Chief Oliver, when did you say you came on board?
OLIVER: In February of last year, the previous year, 2002.
CHUNG: I see.
So, when the Justice Department began investigating Detroit's practices, use of force, a couple of years ago, it had already begun before you got there.
OLIVER: That's correct.
CHUNG: Do you think you have a problem in a problem in your department now?
OLIVER: Well, we have, I believe, some issues that we've got to deal with.
We've identified approximately 150 areas -- let me go back and just say that the reason why the Department of Justice was asked to come into the city of Detroit by the previous mayor, Mayor Archer, Dennis Archer, was because it was clear to the community and clear to that administration that the Detroit Police Department needed reform.

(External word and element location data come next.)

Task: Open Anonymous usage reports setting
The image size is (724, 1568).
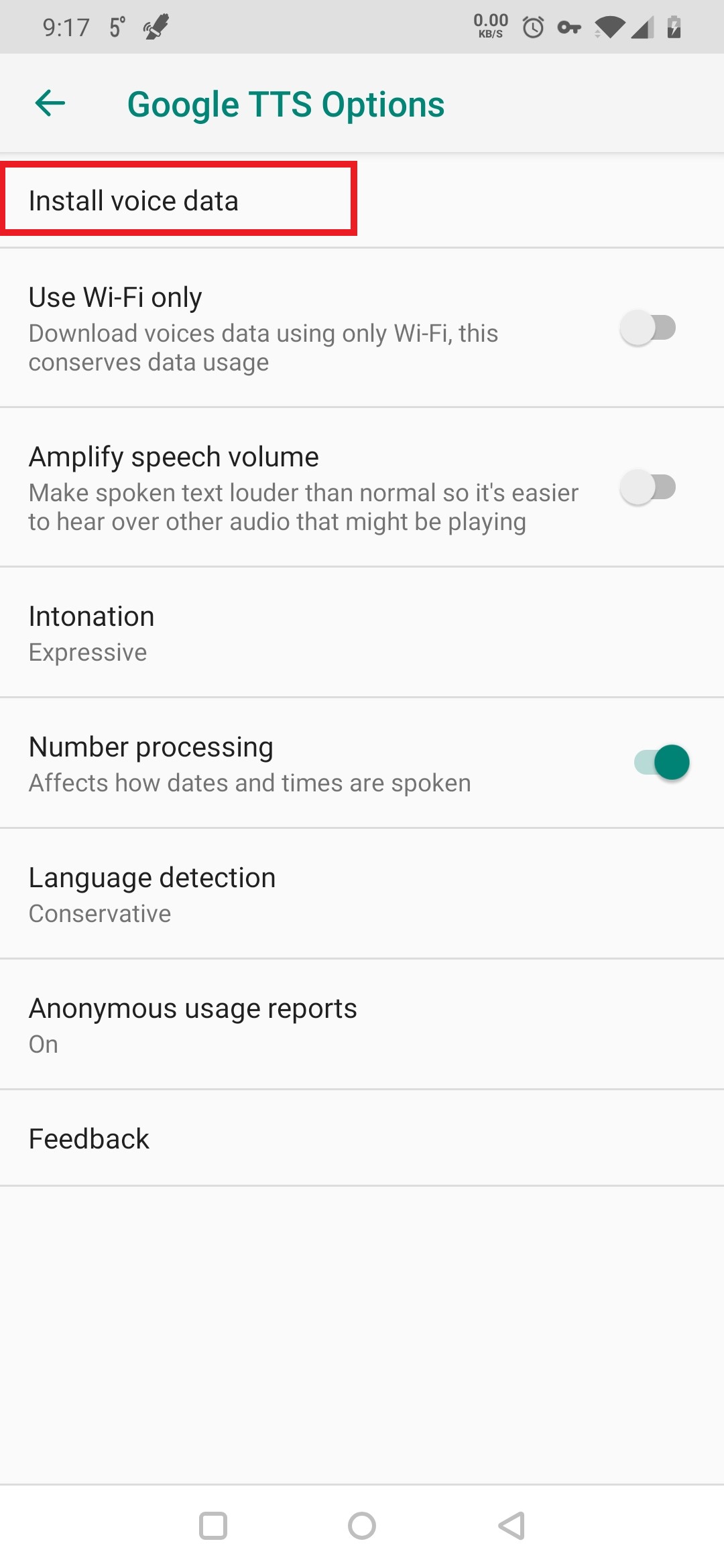Action: pos(362,1025)
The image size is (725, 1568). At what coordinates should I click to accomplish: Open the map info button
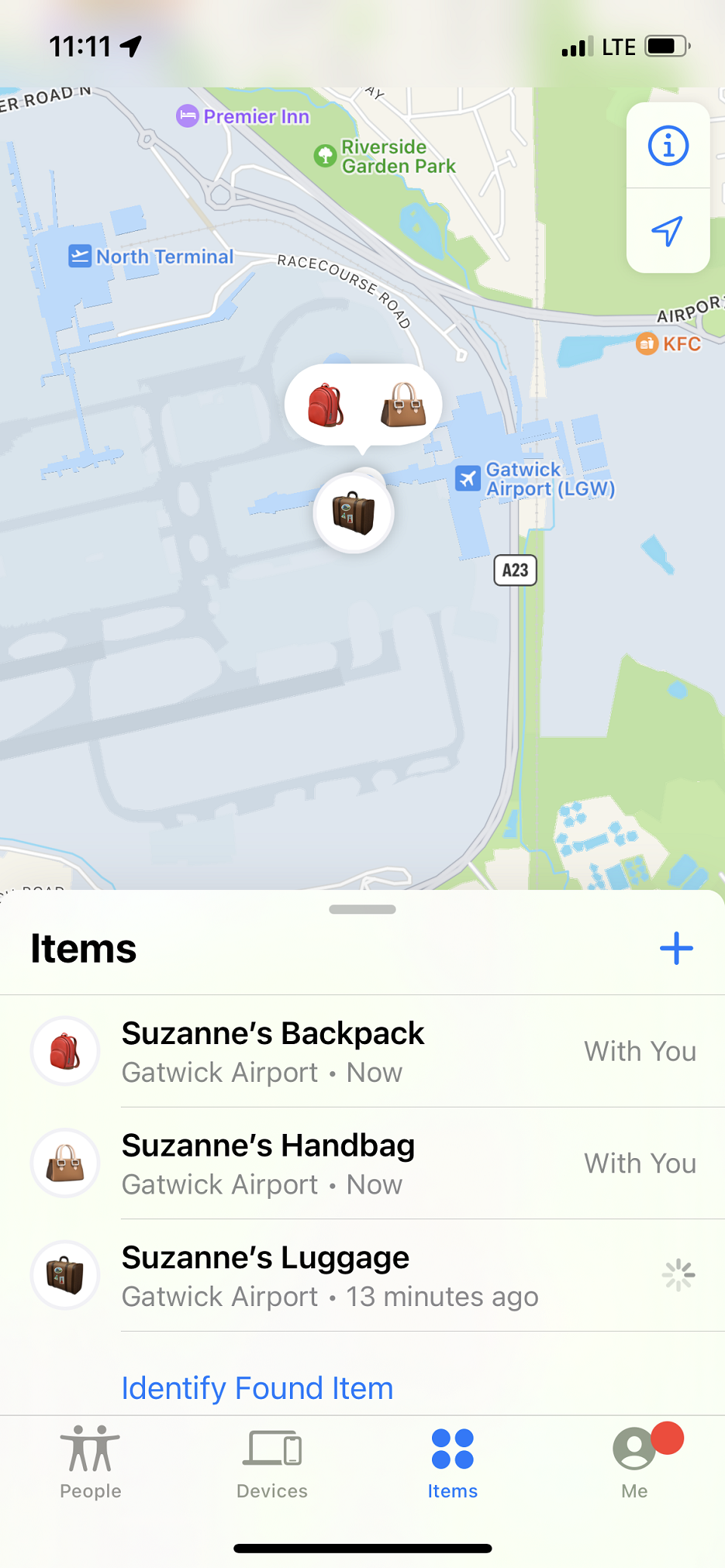[668, 146]
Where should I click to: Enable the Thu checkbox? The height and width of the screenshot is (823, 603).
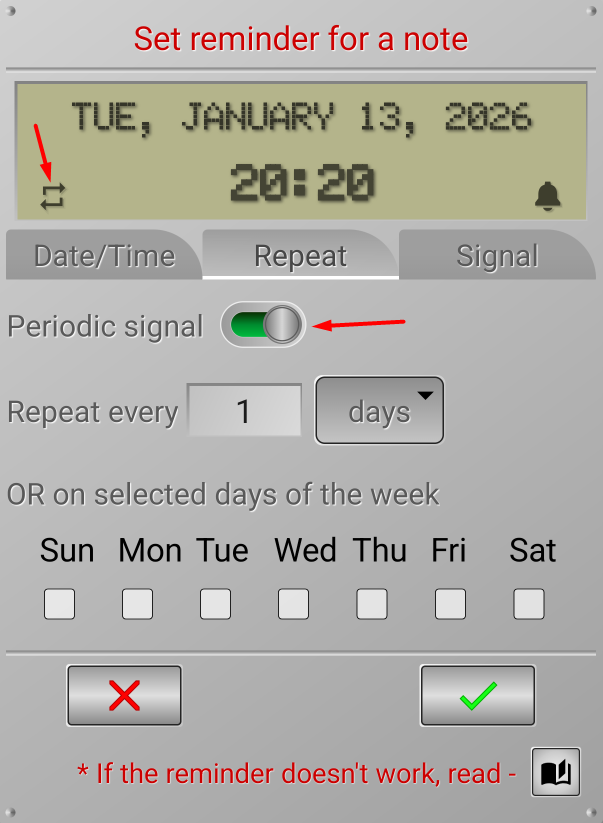pos(372,604)
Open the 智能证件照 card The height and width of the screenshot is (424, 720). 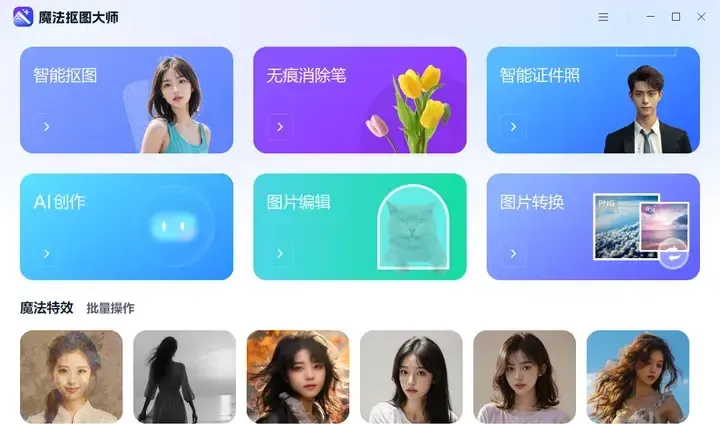click(x=593, y=100)
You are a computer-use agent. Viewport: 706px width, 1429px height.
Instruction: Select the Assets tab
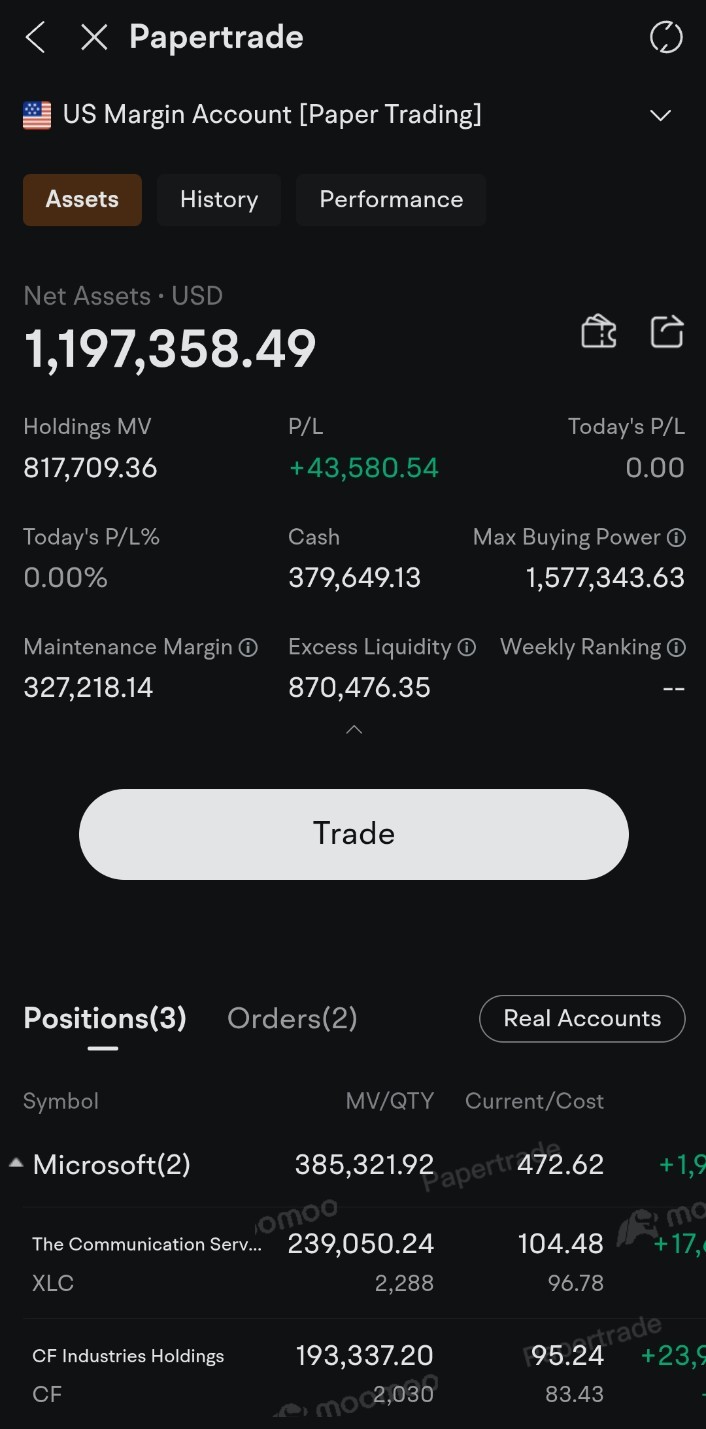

I was brought in as police chief last February to do just that, with a mandate from the current mayor to do just that. There are about 150 areas having to do with use-of-force issues, the way in which we go about arresting individuals, issues having to do with prisoner housing, prisoner health, prisoner maintenance while they're in jail, issues of pursuits.
All of those issues are issues that we're dealing with within the department and we've had problems in the past. We are quickly putting those issues -- addressing those issues proactively and implementing the best practices.
CHUNG: Thank you so much. Thank you. Chief Jerry Oliver, thank you for being with us.